You may passively be in a relationship, but, to actually be in it calls for an equation between the two of you involved in it.
Yes, there are people and their relationships where everything seems fine superficially, but when you take a deep look you will realize that it’s only a “false show”. And if you think that you are actually living a relationship like that, then you need to introspect and find out if everything is sound from your end.
There could be following issues if you don’t find yourself in a comfortable position:
The baggage of childhood:
It is studied time and again that, a child who is brought up by too dominating or too submissive parents suffer from a behavioural disorder. And this disorder is so grave in nature that it throws a large impact on adult relationships too. Such children when hold the responsibility of a spouse or a parent may not be able to give the “right” kind of treatment to the people associated with them.

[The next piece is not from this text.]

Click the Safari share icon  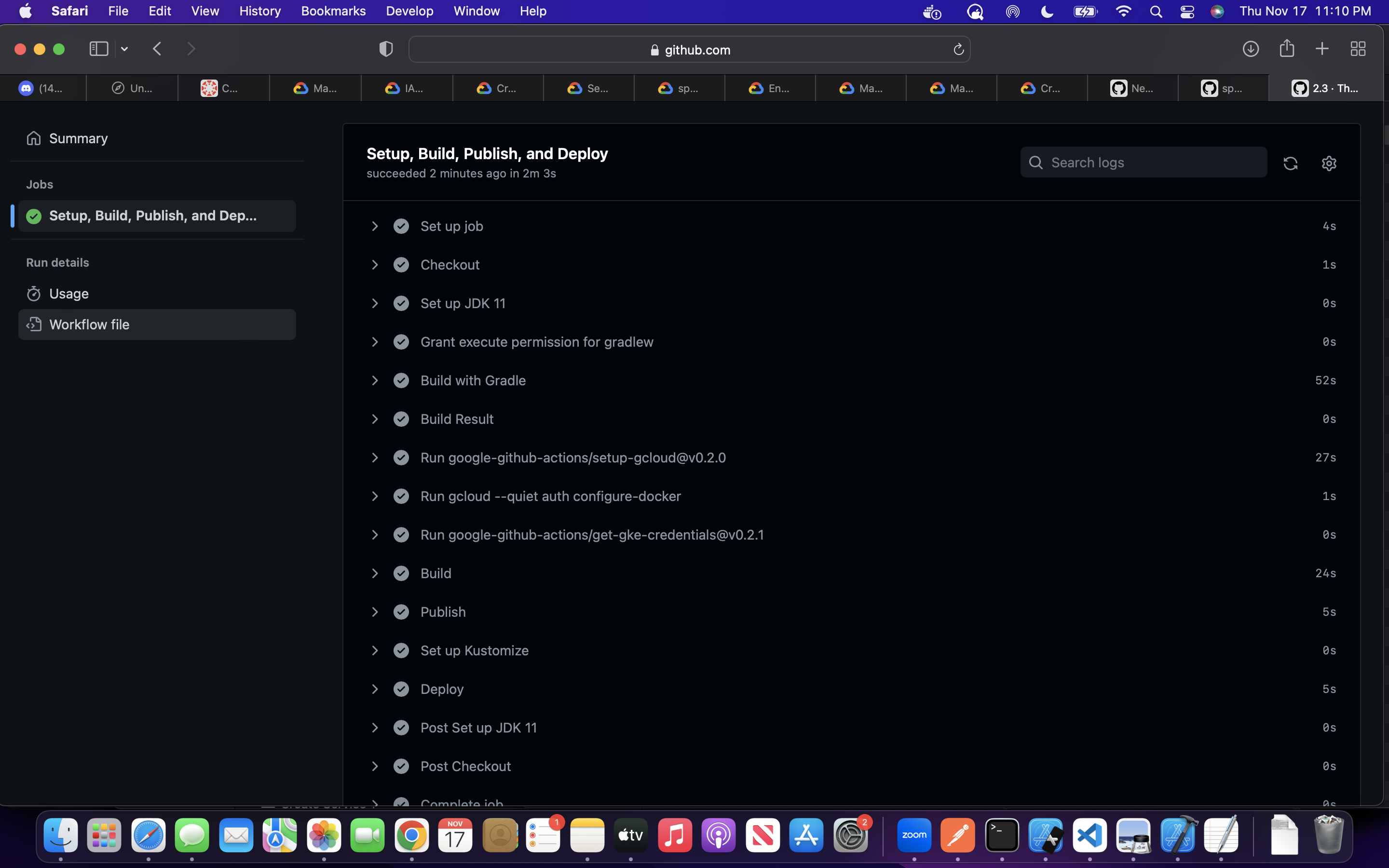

There could be other associated issues like the child being abused or tortured in some way or the other and all this affects their personality adversely leading to maladjustment in the future life.
Expecting beyond reality
Expecting from someone you love is fair; in fact when you develop a bond this makes an essential component. However, if it takes a giant shape and dominates the rest of the aspects of the association then it may prove to be quite disastrous for you and the associated person. Avoid expecting too much from anyone, no matter how close the person is, this will only create a rift between the two of you making things sour.
Addiction for love
Sometimes people do settle down for someone who is far away from their choice and standard too. This is only because they are addicted for love and it happens when one does not receive enough love in the past life. As a result they realize only after spending some time that the decision was not so good. Later, they regret and feel sorry for the state of affairs in their life.
There are some people who suffer from mental disorders but otherwise look absolutely normal. When they get into an association they fail to trust, believe and love a person normally, they may get aggressive on various occasions and may become too demanding too.
A relationship is an equation which can run well if both the arms function in cohesion. If they fail to do so, the success of any such bond is doubtful. However, if you find you to be in such a state then rather than blaming your partner or others, take a relook at your own approach and look for the areas of improvement. There is nothing that cannot be improved but all you need is to be honest and critical while making an analysis so that you pin point the problem.